Imager::Files - working with image files
my $img = ...; $img->write(file=>$filename, type=>$type) or die "Cannot write: ",$img->errstr;
$img = Imager->new; $img->read(file=>$filename, type=>$type) or die "Cannot read: ", $img->errstr;
Imager->write_multi({ file=> $filename, ... }, @images) or die "Cannot write: ", Imager->errstr;
my @imgs = Imager->read_multi(file=>$filename) or die "Cannot read: ", Imager->errstr;
You can read and write a variety of images formats, assuming you have the appropriate libraries, and images can be read or written to/from files, file handles, file descriptors, scalars, or through callbacks.
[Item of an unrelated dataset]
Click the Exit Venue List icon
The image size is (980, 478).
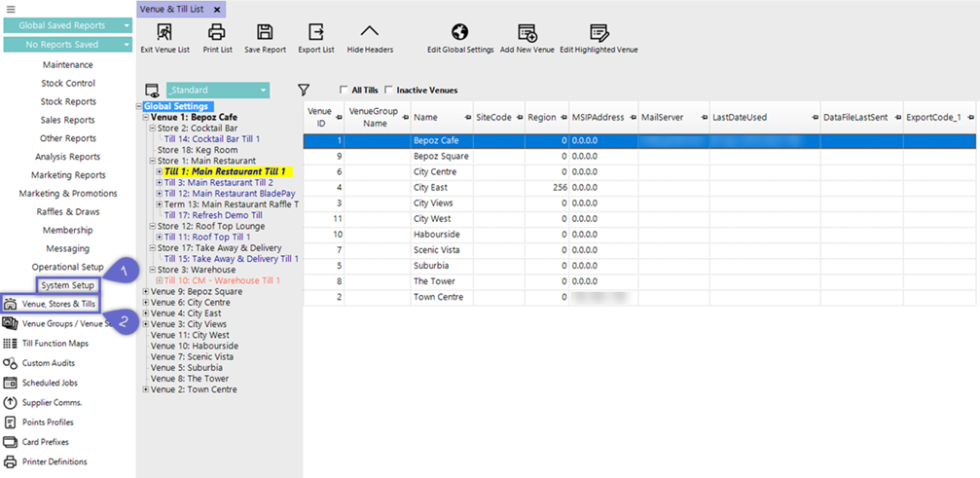pos(164,32)
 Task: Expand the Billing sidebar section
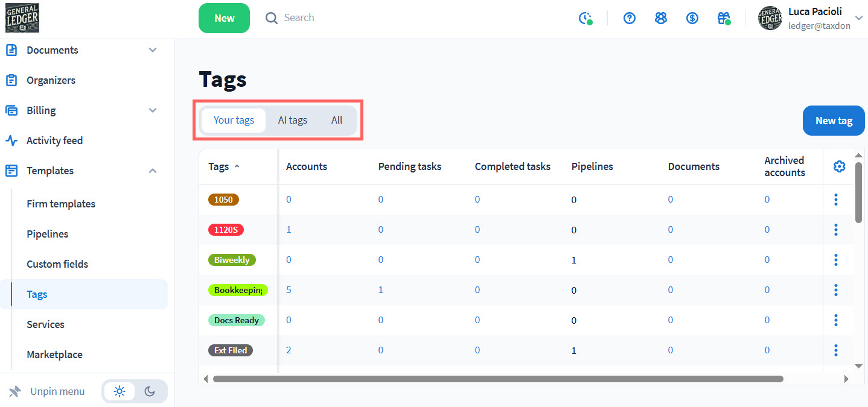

To see which image formats Imager is compiled to support the following code snippet is sufficient:
use Imager; print join " ", keys %Imager::formats;
This will include some other information identifying libraries rather than file formats.
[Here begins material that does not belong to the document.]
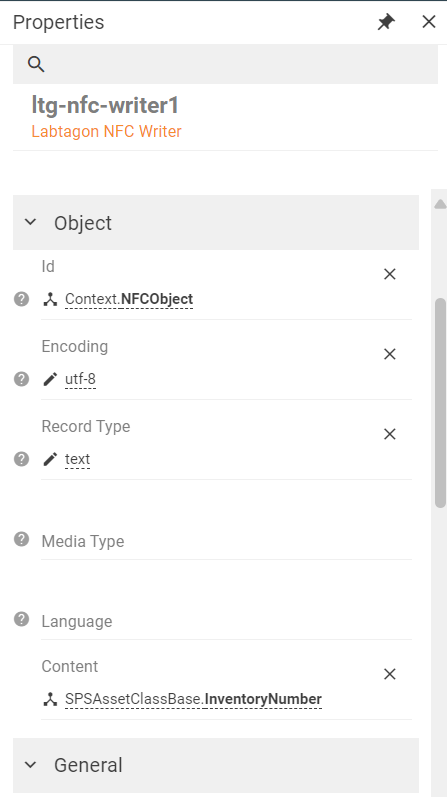
Task: Clear the Id property value
Action: (x=390, y=274)
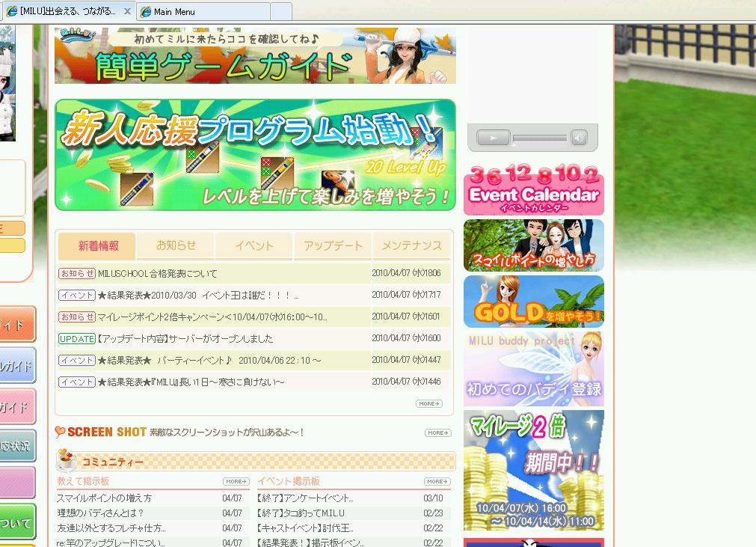Open the UPDATE サーバーがオープンしました news link
756x547 pixels.
click(185, 339)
Reading writing to and from files is simple, use the read()
method to read an image:
my $img = Imager->new; $img->read(file=>$filename, type=>$type) or die "Cannot read $filename: ", $img->errstr;
and the write()
method to write an image:
$img->write(file=>$filename, type=>$type) or die "Cannot write $filename: ", $img->errstr;
If you're reading from a format that supports multiple images per
file, use the read_multi()
method:
my @imgs = Imager->read_multi(file=>$filename, type=>$type) or die "Cannot read $filename: ", Imager->errstr;
and if you want to write multiple images to a single file use the
write_multi()
method:
Imager->write_multi({ file=> $filename, type=>$type }, @images) or die "Cannot write $filename: ", Imager->errstr;
If the filename includes an extension that Imager recognizes, then you don't need the type, but you may want to provide one anyway. See /Guessing types for information on controlling this recognition.
When you read an image, Imager may set some tags, possibly including information about the spatial resolution, textual information, and animation information. See Imager::ImageTypes/Tags for specifics.
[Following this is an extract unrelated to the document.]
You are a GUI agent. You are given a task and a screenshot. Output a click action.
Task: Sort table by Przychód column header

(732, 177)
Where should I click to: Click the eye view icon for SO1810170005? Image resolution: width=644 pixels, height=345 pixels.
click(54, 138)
When reading or writing you can specify one of a variety of sources or targets:
file
parameter is the name of the image file to be written to
or read from. If Imager recognizes the extension of the file you do
not need to supply a type
.
fh
is a file handle, typically either returned from
<IO::File-
new()>>, or a glob from an open
call. You should call
binmode
on the handle before passing it to Imager.
Imager will set the handle to autoflush to make sure any buffered data is flushed , since Imager will write to the file descriptor (from fileno()) rather than writing at the perl level.
fd
is a file descriptor. You can get this by calling the
fileno()
function on a file handle, or by using one of the standard
file descriptor numbers.
If you get this from a perl file handle, you may need to flush any buffered output, otherwise it may appear in the output stream after the image.
data
is a scalar containing the image file data,
when writing, data
is a reference to the scalar to save the image
file data too. For GIF images you will need giflib 4 or higher, and
you may need to patch giflib to use this option for writing.
Imager will make calls back to your supplied coderefs to read, write and seek from/to/through the image file.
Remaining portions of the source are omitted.